::: ENTRIES SUPPLIED :::

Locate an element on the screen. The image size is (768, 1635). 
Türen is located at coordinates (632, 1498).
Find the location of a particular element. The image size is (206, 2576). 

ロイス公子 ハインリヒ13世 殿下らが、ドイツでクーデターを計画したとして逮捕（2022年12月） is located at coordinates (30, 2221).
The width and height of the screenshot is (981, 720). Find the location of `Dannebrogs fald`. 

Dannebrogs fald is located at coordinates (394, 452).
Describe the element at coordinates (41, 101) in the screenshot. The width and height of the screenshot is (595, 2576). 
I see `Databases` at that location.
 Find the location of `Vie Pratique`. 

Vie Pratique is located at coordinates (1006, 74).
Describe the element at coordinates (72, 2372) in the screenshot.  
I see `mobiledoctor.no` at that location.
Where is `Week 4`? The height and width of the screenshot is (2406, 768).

:::

#### [TO BE DONE]
Reproduce each of the rows above word for word, keeping every line in its original order.

#### [RESPONSE BELOW]
Locate an element on the screen. The image size is (768, 1635). 
Türen is located at coordinates (632, 1498).
Find the location of a particular element. The image size is (206, 2576). 

ロイス公子 ハインリヒ13世 殿下らが、ドイツでクーデターを計画したとして逮捕（2022年12月） is located at coordinates (30, 2221).
The width and height of the screenshot is (981, 720). Find the location of `Dannebrogs fald`. 

Dannebrogs fald is located at coordinates (394, 452).
Describe the element at coordinates (41, 101) in the screenshot. The width and height of the screenshot is (595, 2576). 
I see `Databases` at that location.
 Find the location of `Vie Pratique`. 

Vie Pratique is located at coordinates (1006, 74).
Describe the element at coordinates (72, 2372) in the screenshot.  
I see `mobiledoctor.no` at that location.
Where is `Week 4`? The height and width of the screenshot is (2406, 768).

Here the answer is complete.